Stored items
######

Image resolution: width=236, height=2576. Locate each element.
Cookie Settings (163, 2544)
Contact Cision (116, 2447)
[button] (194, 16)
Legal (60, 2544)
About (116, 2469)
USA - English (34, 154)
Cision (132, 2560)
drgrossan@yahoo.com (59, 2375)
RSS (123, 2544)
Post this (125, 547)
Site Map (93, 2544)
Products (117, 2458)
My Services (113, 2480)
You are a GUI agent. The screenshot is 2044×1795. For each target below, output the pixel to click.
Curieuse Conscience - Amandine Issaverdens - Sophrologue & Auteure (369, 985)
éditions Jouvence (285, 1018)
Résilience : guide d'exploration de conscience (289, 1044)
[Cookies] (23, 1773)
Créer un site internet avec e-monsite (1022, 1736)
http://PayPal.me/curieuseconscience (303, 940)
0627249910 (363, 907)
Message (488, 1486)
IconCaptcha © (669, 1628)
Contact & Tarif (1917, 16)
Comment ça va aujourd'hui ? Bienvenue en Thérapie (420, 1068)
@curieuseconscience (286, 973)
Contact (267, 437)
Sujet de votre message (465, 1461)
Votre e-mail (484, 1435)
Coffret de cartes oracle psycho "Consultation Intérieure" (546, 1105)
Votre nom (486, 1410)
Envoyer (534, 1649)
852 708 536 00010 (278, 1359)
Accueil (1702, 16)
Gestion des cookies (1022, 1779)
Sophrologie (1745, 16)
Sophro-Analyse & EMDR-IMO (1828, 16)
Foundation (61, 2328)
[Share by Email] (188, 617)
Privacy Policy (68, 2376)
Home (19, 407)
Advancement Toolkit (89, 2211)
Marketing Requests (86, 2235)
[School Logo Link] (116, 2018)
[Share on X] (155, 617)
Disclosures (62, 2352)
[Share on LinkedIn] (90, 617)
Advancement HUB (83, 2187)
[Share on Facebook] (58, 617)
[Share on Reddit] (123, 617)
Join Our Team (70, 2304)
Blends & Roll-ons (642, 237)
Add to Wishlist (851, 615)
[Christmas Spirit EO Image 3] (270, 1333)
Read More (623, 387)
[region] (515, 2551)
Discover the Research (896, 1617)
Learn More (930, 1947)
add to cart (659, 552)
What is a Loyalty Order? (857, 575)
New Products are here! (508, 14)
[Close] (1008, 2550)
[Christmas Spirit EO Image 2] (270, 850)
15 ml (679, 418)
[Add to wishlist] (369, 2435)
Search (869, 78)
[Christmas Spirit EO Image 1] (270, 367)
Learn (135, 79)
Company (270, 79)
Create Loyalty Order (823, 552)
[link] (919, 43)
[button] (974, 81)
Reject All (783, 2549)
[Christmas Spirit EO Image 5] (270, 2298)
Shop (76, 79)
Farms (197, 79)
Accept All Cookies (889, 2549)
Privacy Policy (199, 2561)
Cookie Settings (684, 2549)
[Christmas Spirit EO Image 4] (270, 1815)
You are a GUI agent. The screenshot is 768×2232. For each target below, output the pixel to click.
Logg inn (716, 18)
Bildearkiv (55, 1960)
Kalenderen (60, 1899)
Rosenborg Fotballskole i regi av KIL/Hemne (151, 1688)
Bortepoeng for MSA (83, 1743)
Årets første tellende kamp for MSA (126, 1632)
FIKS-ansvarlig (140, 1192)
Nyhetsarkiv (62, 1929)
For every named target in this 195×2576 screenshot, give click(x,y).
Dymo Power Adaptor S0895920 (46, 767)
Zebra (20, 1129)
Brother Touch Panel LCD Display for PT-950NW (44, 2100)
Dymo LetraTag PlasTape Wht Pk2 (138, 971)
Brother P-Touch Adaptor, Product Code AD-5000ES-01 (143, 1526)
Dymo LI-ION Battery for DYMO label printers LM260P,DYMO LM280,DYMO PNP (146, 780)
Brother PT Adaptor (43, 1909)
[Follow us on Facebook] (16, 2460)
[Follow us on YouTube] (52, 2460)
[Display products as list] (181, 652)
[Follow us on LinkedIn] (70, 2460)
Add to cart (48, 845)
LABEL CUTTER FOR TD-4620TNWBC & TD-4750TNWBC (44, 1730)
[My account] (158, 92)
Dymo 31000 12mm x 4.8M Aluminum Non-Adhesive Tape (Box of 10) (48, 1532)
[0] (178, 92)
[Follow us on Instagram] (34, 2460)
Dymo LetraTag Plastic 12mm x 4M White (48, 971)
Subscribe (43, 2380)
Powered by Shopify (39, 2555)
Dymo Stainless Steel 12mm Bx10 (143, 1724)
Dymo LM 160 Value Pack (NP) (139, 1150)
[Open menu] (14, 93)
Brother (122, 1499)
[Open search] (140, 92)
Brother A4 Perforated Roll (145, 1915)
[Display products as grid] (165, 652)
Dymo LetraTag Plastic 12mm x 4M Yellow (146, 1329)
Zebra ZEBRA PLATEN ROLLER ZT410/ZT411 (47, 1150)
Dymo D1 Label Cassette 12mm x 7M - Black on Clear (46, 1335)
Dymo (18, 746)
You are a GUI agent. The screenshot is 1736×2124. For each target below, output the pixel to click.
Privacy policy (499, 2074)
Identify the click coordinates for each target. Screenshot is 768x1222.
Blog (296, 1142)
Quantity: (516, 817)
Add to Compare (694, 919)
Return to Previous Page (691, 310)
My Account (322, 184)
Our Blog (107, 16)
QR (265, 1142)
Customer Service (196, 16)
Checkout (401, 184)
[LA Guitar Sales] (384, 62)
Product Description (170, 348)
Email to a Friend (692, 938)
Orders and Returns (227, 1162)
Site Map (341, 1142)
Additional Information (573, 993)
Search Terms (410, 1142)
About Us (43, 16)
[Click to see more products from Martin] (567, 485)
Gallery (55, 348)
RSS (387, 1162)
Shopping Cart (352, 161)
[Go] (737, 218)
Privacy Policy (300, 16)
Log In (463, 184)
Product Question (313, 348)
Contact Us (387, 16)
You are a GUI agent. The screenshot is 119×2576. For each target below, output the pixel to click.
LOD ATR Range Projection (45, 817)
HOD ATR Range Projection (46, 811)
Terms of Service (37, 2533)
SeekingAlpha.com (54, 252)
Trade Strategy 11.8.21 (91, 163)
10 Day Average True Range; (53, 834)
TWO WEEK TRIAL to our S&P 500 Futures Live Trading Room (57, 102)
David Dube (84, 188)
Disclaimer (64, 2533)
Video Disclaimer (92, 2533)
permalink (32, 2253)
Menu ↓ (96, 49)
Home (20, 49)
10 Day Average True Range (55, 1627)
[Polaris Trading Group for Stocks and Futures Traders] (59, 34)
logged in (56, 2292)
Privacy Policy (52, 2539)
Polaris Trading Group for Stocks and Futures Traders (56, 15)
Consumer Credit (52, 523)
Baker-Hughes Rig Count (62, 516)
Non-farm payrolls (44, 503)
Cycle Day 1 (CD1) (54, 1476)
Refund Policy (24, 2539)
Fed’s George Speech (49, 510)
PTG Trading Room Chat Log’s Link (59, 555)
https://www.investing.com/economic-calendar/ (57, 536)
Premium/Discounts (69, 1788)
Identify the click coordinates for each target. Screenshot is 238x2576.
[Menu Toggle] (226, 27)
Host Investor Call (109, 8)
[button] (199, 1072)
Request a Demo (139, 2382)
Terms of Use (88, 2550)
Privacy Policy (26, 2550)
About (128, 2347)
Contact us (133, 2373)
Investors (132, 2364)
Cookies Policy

######

What you will do
The sole thing to report is how many lines in the data hold the string "Stocks".

Reply
2